> **TEXT BLOCK**
━━━━━━━━━━

Normalization organizes data to avoid repetition!
The Problems It Solves
Data repetition:
- Same information in many places
- Wastes storage space
- Easy to have mismatches
Update anomalies:
- Change one place, forget another
- Data becomes inconsistent
Deletion anomalies:
- Delete one thing, accidentally lose other info
How It Works
Split data into related tables:
Before (unnormalized):
| OrderID | Customer | CustomerEmail | Product |
| 1 | Alice | alice@mail.com | Laptop |
| 2 | Alice | alice@mail.com | Mouse |
Alice's email repeated!
After (normalized):
Customers: | CustomerID | Name | Email |
| 1 | Alice | alice@mail.com |
Orders: | OrderID | CustomerID | Product |
| 1 | 1 | Laptop |
| 2 | 1 | Mouse |
Email stored once, linked by ID.
Benefits
- No redundancy → Data stored once
- Consistency → One source of truth
- Easier updates → Change in one place
- Less storage → No duplicate data
The Trade-off
More tables = more joins (slower queries sometimes).
Balance: Normalize for correctness, denormalize for performance when needed.
In One Sentence
Database Normalization organizes data into tables that minimize repetition, ensuring data is stored once and stays consistent.

━━━━━━━━━━

> **SUPPLIED MATERIAL**
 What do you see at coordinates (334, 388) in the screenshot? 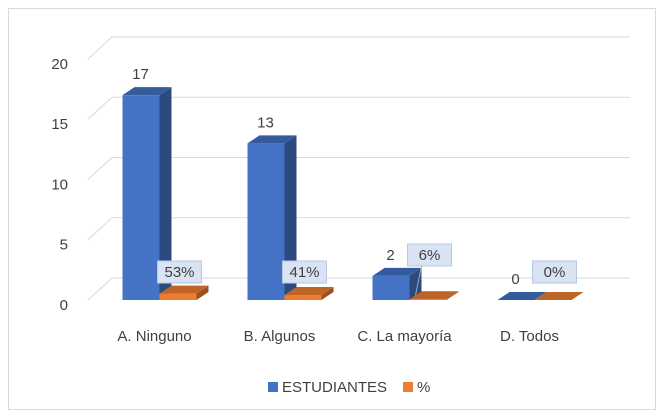
I see `legend-label: ESTUDIANTES` at bounding box center [334, 388].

━━━━━━━━━━

> **WHAT TO DO**
Answer these about the database normalization text above:
(a) What happens with a deletion anomaly, according to the text?
(b) In the normalized example, what are the two tables called?
(c) What does the text say is the cost of having more tables?

> **RESPONSE TO THE TASK**
(a) Deleting one thing accidentally loses other information.
(b) Customers and Orders.
(c) More joins, which sometimes means slower queries.